- **Problem details**
Resume the blog post about the man whose text messages were long and overly formal, picking up right after its final sentence.

But I am happy. Soooooo happy. I love my new home, I am feeling grateful and positive, and I am finally settled enough to open up my laptop and get back to this. About 6 weeks ago I did a poll on Instagram asking people to vote for what they wanted my next blog to be about and the voters chose ‘That time when I accidentally dated a 20 year old’. I probably shouldn’t do anymore votes on Instagram because people are just not going to take me seriously anymore if I keep saying ‘Shall I do this or this?’ and then not doing either of them for months. So that is what today’s blog will be about, dating a significantly younger man, but let me just get the life updates out the way first.

Those of you who follow my Instagram will know that I gave my number to a guy who worked at a hospital where I had a meeting. He was good looking, but not completely my cup of tea, light skinned, beard (but it was slightly too long for my liking), nice eyes with long lashes, quite short, but he was decent enough for me to not think twice about giving him my number. He was dressed smartly and he spoke very well. He looked like a very good prospect from the brief conversation we had in the hospital car park. My phone died a few days ago, literally conked out, never to be awoken again, so sadly I have lost all of my numbers, music, but also all of my conversation history with everyone, so I cant actually show you real examples of his messages but he was texting instead of whatsapping, and the messages that were coming through were like my Instagram captions. Long as fuck and kind of irritating (the long as fuck bit relates to my captions, not the irritating bit I hope), like:

‘Well hello, what a marvelous thing it was to meet such a fine specimen of a woman as yourself. It made my dull day rather glorious. Today was a difficult day because I had a report to complete and I had to sacrifice the quality in order to get it in on time, I could have kicked myself for procrastinating all week. So how has your day been? Responding to e-mails, and writing reports I guess? Tell me more about your job? How long have you been doing it? What motivated you to get into that line of work? I love my job, I get so much job satisfaction. A man who loves his job is a happy man! How are you planning to wind down this weekend? A cruise to relaxation land? A SPA day to wash away your stress? Or just simply a duvet day to recover from the harsh week?’

Obviously, it is lovely to meet a man who is articulate, literate, and who is interested in me. I prefer his long, well thought out messages so much more than ‘So wen am I coming to yours for dinner babez?’ but I find big long paragraph texts a bit overwhelming, because you have to answer all the questions and respond with a massive paragraph, which you don’t always have time to do, and it just starts to feel like an effort. I persevered though, I came back with long replies and I made an effort to answer all his questions, and ask them back, which generated streams of texts back from him. His messages were cringey though, like he was trying too hard to come across as being a grown up. The final nail in the coffin was when he said ‘So madame, one is clearly maturing like a fine wine, how young are we if you don’t mind me asking?’ I felt like I was 70 years old and he was trying to make me feel like a spring chicken. ‘How young  are we?’ is just the creepiest way of saying ‘how old are you?’ that you could ever come up with.  He was annoying me, but I was also annoying myself for being annoyed with a man because he was making too much effort and for trying to write in a sophisticated manner. He had a great job, was clearly intelligent, clearly interested in getting to know me on a non-sexual level, and I’m just there thinking urgghhhhhh, leave it out.

- **Recorded information**
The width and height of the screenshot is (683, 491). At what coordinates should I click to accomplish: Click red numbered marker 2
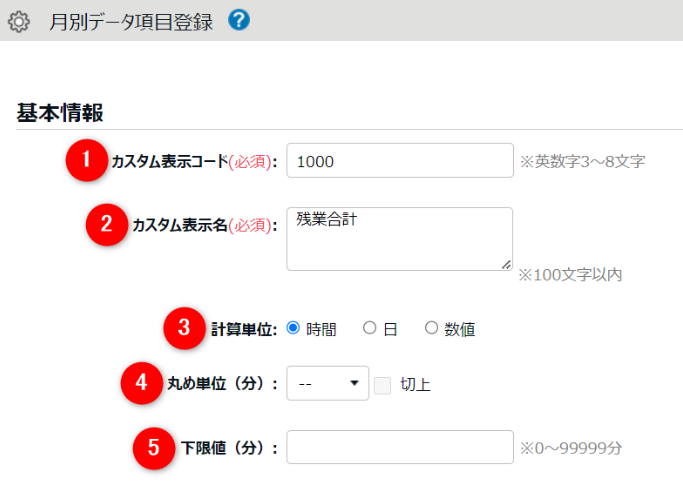click(x=107, y=225)
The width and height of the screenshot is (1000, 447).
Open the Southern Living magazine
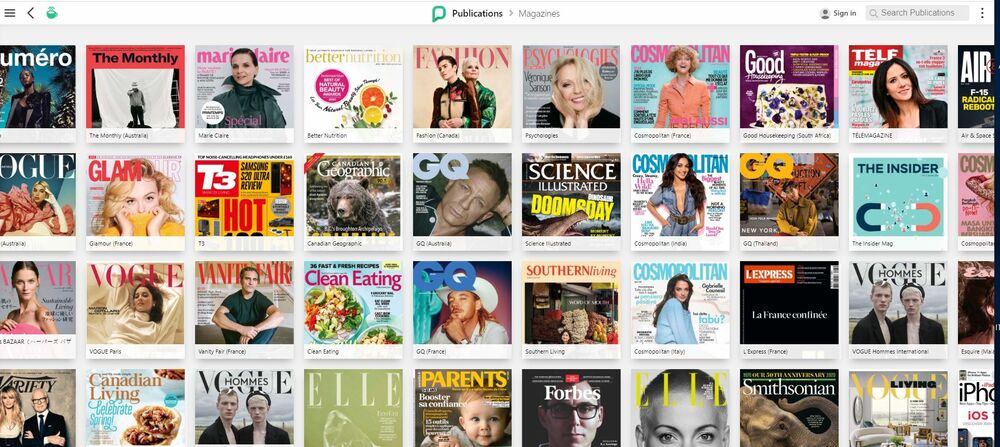[571, 303]
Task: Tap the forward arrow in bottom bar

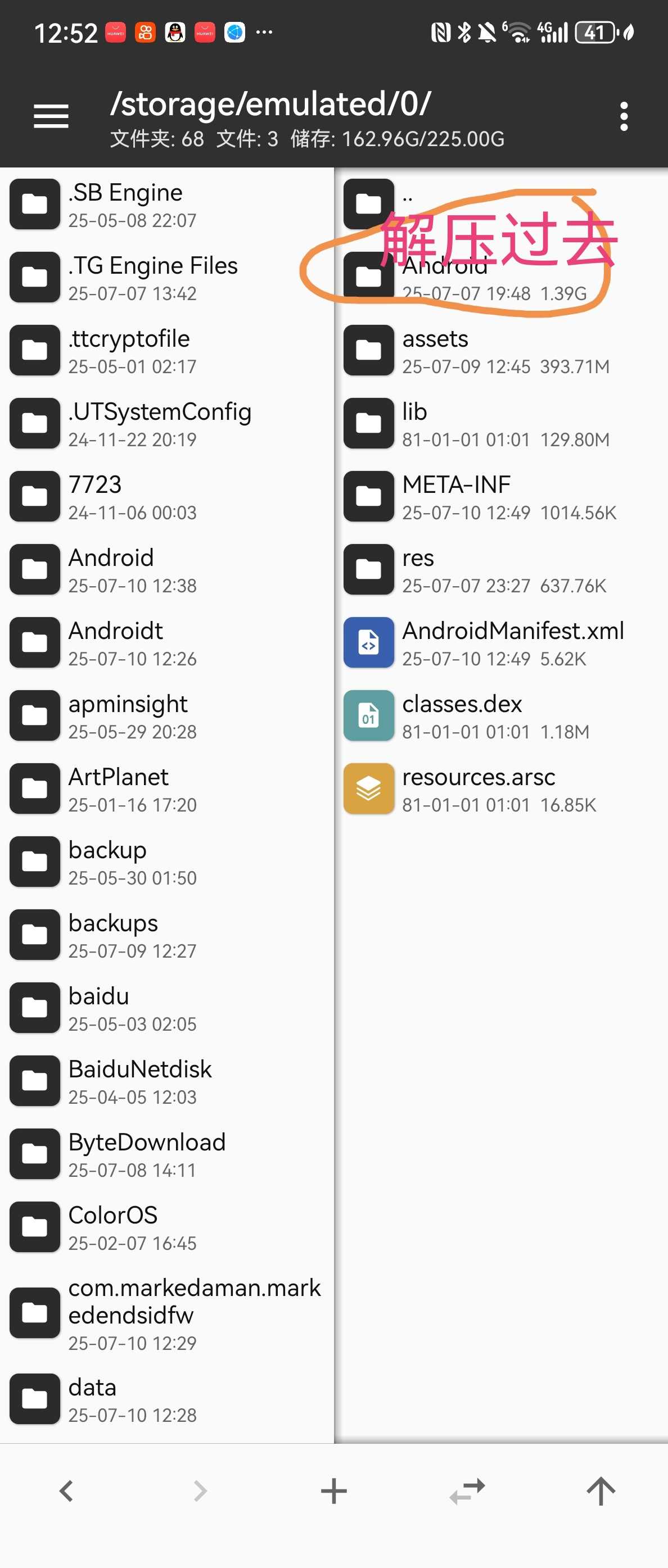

- **Answer section**
I decided to ring him. I was surprised at how nice his voice sounded on the phone, he sounded London like me and he didn’t speak with the pretentious tone that I had been reading out his texts in my head with. He was out with friends and instead of telling me he would call back later he actually went to his car so that he could focus his attention on me. We had an OK conversation, it didn’t flow with ease, after I would say something he would always go ‘OK, OK, cool’ before saying his response, like he needed to buy himself thinking time. I noticed a few red flags during the phone call. Firstly, when we met in the car park, he told me that he lived in Mill Hill. When we were on the phone he said that he lived in Ealing. I queried this and he said that he moved back to his Mum’s recently, so recently that he forgets where he lives. Hmmmmm. He said that he had been renting but moved back to save up for a deposit on a house. Hmmmmm. The hmmmm is especially relevant here because shortly after that I asked him if he had children, and he does, one is 3 and one is 5 months old, both with the same woman. Hmmmmmm.

He explained that they hadn’t been together for ages but that he wanted to have all of his children with the same woman, so that society didn’t view him negatively as a Black man who has children all over the place. It all seemed a bit fishy. Forgetting where you live, only recently moving out, having such a new baby. Plus, he didn’t have any social media, apparently he thinks it has ruined society and he hates it (it has, and I do too, but you have to move with the times) so he doesn’t use any form of social networking. You know my feelings on a man saying he has no social media, 90% of the time its a lie, constructed to ensure that you don’t see his social media and figure out that he has a partner, and also so that she doesn’t figure out about you.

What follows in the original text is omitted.